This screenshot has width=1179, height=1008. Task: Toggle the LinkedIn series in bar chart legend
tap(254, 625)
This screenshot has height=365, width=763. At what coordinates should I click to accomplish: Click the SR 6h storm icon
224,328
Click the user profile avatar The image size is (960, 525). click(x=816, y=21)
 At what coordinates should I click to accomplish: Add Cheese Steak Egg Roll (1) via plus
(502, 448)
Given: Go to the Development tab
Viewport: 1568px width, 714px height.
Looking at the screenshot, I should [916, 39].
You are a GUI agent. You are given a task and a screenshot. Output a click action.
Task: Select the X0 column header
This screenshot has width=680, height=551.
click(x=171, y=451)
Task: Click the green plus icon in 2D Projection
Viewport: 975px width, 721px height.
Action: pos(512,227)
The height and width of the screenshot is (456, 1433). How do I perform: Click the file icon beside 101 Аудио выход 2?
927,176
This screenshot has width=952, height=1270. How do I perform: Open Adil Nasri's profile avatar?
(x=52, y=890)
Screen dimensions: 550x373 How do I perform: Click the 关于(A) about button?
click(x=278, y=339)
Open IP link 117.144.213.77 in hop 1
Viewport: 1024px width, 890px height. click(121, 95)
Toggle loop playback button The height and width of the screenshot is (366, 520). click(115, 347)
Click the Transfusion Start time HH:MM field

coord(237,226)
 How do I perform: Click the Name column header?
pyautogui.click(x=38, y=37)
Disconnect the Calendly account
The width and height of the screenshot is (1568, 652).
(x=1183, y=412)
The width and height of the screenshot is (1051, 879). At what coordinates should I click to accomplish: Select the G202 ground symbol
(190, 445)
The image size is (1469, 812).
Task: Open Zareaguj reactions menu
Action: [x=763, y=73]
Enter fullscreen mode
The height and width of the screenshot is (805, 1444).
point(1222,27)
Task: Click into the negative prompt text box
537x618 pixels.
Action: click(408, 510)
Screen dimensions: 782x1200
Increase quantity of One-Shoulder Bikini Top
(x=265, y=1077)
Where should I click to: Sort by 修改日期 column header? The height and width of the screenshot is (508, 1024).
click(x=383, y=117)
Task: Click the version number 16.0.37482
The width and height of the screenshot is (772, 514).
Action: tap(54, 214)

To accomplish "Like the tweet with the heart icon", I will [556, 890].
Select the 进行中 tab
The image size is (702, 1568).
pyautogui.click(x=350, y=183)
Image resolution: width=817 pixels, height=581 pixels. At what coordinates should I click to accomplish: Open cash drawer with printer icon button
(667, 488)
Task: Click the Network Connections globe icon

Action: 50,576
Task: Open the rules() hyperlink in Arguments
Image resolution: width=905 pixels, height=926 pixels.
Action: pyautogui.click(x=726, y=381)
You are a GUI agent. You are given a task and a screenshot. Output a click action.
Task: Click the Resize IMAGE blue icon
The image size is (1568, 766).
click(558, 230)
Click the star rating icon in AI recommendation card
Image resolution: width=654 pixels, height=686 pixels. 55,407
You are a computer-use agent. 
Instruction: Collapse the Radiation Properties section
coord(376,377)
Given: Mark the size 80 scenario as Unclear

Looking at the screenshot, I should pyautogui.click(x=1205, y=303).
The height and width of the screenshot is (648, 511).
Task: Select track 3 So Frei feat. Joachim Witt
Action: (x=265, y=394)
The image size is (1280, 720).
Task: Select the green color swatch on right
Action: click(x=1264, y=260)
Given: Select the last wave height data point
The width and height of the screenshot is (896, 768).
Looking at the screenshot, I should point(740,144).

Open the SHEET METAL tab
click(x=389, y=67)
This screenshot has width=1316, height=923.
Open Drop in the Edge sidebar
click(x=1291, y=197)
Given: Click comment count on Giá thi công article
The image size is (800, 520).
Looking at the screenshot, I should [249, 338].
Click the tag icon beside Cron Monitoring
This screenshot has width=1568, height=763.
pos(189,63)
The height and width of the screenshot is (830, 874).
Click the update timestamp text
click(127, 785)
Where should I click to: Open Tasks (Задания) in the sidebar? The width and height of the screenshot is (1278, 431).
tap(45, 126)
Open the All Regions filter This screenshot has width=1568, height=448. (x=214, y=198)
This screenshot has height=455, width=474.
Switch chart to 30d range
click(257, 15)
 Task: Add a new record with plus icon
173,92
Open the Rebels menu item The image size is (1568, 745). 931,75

────

● WHAT TO PRODUCE
With the line containing "Switch chart to 30d range" as the first and the final line of the records as the last, copy that span exactly and nothing more.

● ANSWER TO THIS TASK
Switch chart to 30d range
click(257, 15)
 Task: Add a new record with plus icon
173,92
Open the Rebels menu item The image size is (1568, 745). 931,75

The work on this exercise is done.